- Made for solo gaming. This is one of the few wargames that comes with a method of playing solo built in. This is largely the main reason I felt this one was worth the investment. Saves me a lot of work not needing to hammer out a way for solo.
- Feel. This is a bit nebulous, as like CAtS, you can shoehorn whatever setting you want in here, but the campaign and PEF rolls (basically dice rolls to determine which 'blips' on the game field have enemy forces in them) make this seem well suited to bug hunt or "Space 'Nam" style games.
- Model neutral. With that comment about the 'feel' aside, you can use whatever miniatures you want to represent your guys. It seems silly, but with 40k having dominated my gaming for so long, it's weird to be in a game where 'counts as' is the rule. Not feeling like a Pariah for using my HaloCliks guys is nice.

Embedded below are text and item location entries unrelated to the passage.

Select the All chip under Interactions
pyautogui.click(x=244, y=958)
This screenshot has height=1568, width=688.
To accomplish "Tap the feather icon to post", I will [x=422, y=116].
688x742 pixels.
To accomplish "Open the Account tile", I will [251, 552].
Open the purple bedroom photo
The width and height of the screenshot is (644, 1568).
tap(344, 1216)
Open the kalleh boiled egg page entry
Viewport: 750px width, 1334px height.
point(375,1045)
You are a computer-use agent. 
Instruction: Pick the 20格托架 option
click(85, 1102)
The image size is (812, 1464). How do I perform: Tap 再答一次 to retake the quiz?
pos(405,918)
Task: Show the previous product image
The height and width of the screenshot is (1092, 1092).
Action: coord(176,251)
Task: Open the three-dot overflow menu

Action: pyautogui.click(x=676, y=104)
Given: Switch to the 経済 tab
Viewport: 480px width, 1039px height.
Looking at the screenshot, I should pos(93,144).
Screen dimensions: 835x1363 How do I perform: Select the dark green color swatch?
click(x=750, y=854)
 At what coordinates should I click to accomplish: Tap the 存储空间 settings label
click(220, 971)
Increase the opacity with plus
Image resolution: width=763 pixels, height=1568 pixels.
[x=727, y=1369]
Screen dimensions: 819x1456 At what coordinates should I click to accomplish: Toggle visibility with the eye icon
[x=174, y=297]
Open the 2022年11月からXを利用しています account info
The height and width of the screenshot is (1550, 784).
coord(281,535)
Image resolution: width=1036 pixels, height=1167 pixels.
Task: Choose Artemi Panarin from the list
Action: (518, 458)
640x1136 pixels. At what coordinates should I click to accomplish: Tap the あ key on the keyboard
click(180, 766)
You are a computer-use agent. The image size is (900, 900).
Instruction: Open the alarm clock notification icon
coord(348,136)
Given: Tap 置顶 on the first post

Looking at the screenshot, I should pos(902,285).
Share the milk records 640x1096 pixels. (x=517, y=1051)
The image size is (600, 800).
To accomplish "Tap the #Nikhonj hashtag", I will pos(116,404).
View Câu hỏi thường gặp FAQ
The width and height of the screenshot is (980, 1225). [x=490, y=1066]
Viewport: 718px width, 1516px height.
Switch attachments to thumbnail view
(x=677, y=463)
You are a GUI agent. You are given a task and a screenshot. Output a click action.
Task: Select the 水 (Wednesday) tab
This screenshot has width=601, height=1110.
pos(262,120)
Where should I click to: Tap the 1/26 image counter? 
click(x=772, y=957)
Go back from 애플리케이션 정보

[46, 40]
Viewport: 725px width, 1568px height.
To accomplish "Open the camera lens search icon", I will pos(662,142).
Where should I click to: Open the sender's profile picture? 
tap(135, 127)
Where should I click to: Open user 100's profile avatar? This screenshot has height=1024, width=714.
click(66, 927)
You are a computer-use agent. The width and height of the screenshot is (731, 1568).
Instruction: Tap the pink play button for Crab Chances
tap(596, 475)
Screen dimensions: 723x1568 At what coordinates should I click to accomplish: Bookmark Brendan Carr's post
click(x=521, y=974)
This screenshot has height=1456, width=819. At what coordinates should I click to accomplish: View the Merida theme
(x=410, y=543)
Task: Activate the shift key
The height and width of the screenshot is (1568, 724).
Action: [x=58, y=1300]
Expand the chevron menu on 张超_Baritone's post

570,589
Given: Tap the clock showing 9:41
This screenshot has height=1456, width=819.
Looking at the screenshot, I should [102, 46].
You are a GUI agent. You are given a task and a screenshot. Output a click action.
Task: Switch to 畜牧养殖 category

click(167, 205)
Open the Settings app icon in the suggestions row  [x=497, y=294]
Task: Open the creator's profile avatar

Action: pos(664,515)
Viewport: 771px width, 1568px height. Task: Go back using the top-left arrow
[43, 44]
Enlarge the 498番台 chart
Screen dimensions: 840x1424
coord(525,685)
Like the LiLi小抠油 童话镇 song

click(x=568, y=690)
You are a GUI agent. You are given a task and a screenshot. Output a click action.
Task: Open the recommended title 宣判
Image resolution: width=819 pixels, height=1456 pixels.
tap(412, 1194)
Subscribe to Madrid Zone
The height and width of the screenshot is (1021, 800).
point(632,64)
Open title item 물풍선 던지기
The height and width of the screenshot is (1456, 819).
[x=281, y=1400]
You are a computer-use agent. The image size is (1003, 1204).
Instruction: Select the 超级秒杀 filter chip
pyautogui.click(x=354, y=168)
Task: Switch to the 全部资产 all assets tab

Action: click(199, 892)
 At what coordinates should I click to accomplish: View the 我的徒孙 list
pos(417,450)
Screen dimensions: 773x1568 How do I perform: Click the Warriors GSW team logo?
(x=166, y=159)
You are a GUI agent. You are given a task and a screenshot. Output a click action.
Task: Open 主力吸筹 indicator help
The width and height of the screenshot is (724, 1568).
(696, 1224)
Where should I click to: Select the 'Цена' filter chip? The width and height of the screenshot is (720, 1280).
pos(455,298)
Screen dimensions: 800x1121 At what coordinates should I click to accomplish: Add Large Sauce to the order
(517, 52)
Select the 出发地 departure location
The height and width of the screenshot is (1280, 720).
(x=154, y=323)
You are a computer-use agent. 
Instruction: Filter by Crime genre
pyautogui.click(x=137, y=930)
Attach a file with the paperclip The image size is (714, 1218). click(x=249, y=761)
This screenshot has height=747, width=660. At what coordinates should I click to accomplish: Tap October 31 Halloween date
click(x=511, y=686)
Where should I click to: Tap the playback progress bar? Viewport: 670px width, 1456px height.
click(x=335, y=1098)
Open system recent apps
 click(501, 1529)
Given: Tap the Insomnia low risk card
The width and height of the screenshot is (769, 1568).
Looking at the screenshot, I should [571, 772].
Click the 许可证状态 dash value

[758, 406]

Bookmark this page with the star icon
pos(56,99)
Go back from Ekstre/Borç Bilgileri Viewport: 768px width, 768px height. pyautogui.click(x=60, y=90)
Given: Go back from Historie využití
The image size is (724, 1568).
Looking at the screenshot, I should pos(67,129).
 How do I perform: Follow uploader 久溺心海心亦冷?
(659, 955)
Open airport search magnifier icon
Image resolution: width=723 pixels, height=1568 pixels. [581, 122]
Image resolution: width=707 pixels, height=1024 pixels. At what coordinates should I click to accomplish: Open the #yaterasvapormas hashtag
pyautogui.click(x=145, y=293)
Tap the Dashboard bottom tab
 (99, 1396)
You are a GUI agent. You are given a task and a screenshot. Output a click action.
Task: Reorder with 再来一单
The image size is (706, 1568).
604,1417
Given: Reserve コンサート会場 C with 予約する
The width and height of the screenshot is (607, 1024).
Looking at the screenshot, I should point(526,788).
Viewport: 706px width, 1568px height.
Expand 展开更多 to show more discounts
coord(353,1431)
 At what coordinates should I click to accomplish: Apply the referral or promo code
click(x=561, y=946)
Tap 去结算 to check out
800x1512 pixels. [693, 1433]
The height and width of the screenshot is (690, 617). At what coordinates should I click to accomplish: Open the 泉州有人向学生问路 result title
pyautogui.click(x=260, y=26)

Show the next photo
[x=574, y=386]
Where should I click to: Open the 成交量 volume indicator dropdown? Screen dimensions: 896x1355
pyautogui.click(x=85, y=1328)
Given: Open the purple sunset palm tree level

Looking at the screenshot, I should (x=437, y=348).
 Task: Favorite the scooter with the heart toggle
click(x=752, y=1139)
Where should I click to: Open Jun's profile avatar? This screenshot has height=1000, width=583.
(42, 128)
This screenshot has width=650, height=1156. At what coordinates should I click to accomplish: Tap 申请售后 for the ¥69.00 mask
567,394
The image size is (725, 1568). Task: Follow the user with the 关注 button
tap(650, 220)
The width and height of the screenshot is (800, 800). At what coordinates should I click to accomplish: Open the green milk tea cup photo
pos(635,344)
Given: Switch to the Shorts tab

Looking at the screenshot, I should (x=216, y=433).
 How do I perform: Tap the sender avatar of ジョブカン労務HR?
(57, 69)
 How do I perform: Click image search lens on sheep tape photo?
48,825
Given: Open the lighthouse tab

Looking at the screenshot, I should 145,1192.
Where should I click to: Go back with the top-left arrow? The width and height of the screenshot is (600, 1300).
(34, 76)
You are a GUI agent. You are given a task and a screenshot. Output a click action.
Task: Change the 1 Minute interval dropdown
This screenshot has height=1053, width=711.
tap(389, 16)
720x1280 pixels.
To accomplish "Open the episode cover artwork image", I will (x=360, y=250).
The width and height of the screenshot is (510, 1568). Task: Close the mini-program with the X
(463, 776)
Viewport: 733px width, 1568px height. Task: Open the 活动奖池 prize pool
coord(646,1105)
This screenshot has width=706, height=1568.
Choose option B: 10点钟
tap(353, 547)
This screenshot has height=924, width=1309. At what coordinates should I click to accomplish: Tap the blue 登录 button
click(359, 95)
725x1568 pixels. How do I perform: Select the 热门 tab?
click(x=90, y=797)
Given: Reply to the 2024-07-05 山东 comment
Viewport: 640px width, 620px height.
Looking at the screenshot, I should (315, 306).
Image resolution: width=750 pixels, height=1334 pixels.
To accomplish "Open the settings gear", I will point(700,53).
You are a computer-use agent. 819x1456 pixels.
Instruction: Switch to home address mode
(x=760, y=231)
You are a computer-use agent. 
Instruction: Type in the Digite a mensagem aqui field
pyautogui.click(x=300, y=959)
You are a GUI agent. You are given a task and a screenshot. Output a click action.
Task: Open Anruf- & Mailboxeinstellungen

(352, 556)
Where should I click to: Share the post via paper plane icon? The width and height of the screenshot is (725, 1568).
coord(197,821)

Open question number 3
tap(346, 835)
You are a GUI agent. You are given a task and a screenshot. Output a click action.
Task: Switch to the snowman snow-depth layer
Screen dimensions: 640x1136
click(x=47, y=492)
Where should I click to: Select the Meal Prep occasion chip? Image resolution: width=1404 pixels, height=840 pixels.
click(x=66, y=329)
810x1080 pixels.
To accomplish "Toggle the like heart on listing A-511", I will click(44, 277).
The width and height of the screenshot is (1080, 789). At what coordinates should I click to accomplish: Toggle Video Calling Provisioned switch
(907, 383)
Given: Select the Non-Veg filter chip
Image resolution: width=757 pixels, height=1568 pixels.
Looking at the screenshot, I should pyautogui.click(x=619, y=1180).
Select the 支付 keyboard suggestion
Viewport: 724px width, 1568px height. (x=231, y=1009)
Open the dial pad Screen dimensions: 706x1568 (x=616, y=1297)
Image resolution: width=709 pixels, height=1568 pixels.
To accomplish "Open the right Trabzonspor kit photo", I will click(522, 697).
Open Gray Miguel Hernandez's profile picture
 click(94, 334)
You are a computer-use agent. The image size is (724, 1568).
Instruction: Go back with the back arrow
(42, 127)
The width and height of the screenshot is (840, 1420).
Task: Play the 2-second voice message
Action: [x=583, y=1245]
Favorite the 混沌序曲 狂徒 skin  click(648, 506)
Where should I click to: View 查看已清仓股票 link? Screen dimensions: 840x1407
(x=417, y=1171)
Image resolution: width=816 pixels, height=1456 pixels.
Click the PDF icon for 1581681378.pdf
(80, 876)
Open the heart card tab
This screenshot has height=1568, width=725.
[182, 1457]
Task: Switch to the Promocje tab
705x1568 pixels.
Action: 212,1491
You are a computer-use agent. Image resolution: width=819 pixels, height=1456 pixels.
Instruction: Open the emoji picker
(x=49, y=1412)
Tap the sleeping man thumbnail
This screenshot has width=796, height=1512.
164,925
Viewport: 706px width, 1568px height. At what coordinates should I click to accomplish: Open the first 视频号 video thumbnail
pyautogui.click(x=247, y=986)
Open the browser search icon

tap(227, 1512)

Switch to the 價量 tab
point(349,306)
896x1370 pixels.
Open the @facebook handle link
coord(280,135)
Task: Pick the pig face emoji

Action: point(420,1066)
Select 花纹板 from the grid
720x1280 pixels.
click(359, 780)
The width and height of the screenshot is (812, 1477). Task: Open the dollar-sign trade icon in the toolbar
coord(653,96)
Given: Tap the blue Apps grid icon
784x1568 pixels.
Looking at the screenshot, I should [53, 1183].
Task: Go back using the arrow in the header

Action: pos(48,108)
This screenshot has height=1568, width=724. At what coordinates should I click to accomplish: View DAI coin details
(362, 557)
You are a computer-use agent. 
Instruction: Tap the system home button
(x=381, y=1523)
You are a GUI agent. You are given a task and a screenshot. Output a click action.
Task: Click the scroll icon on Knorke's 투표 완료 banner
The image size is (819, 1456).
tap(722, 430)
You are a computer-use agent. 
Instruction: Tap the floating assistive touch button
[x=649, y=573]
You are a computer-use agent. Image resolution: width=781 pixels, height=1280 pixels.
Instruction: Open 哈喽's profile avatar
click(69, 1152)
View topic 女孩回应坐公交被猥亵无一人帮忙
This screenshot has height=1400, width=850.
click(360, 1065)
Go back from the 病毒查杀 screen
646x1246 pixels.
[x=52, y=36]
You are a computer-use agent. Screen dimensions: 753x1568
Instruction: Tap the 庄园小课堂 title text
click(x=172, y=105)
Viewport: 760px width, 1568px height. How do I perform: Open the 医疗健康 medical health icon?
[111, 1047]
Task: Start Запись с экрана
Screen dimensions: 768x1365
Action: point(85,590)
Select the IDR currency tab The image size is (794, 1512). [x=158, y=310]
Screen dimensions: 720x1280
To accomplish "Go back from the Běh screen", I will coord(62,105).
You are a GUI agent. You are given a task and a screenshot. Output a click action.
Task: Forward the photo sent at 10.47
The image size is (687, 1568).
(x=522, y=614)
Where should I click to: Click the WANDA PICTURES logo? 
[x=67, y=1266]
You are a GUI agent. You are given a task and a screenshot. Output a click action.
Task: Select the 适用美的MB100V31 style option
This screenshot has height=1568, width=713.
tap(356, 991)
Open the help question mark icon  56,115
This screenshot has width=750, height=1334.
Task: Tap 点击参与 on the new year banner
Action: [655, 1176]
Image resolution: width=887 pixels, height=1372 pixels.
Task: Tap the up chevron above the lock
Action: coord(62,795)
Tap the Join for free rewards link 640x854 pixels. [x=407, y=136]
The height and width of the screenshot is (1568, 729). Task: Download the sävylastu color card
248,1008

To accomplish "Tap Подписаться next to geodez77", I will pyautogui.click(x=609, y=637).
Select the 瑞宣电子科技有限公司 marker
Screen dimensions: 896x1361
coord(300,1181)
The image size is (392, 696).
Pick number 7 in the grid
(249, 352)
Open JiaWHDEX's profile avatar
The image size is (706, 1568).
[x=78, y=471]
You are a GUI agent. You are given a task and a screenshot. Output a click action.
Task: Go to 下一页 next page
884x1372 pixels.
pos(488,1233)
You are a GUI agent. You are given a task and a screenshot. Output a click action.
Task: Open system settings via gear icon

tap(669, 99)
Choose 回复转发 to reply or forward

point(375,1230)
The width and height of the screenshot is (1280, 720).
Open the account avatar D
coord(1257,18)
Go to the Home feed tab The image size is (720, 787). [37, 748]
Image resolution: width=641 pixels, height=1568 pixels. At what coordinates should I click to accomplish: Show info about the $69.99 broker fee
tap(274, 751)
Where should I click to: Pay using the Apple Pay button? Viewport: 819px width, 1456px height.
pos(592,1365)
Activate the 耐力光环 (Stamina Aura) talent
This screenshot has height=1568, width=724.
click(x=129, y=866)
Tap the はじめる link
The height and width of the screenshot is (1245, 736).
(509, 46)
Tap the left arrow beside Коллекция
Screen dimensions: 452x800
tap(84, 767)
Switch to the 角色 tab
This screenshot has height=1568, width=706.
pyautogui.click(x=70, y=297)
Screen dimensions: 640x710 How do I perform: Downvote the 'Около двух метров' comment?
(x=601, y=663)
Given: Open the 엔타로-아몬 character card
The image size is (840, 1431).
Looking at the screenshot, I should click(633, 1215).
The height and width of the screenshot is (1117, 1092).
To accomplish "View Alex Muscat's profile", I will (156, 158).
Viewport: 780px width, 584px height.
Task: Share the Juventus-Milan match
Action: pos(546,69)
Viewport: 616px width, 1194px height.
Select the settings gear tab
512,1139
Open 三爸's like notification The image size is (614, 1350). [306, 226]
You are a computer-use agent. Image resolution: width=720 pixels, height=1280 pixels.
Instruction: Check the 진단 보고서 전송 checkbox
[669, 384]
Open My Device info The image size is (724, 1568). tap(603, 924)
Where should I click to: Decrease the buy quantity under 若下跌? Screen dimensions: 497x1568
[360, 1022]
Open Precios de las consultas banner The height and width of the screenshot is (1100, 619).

- Learning Curve. While substantially easier than picking up 40k, this is still more of a learning curve than 3:16 Carnage Amongst the Stars. After my first game of CAtS, I was pretty confident that I knew how to play and was not making mistakes.
- Tables. Yeah, any book that has a subsection in it called 'Why So Many Tables' to explain why there are so many tables, probably has a lot of them. It's not a big deal, as this is largely the GM Replacement for Solo play. It's important and well executed, but can be a bit intimidating.
- No Setting. This is not a problem for me, but the game does not seem to have it's own back story. For players who do not have their own go to fiction property like I do, this can mean some extra work if you want something more story driven than "My Guys Land On The Planet, Roll On Table 4 For Enemy Deployment."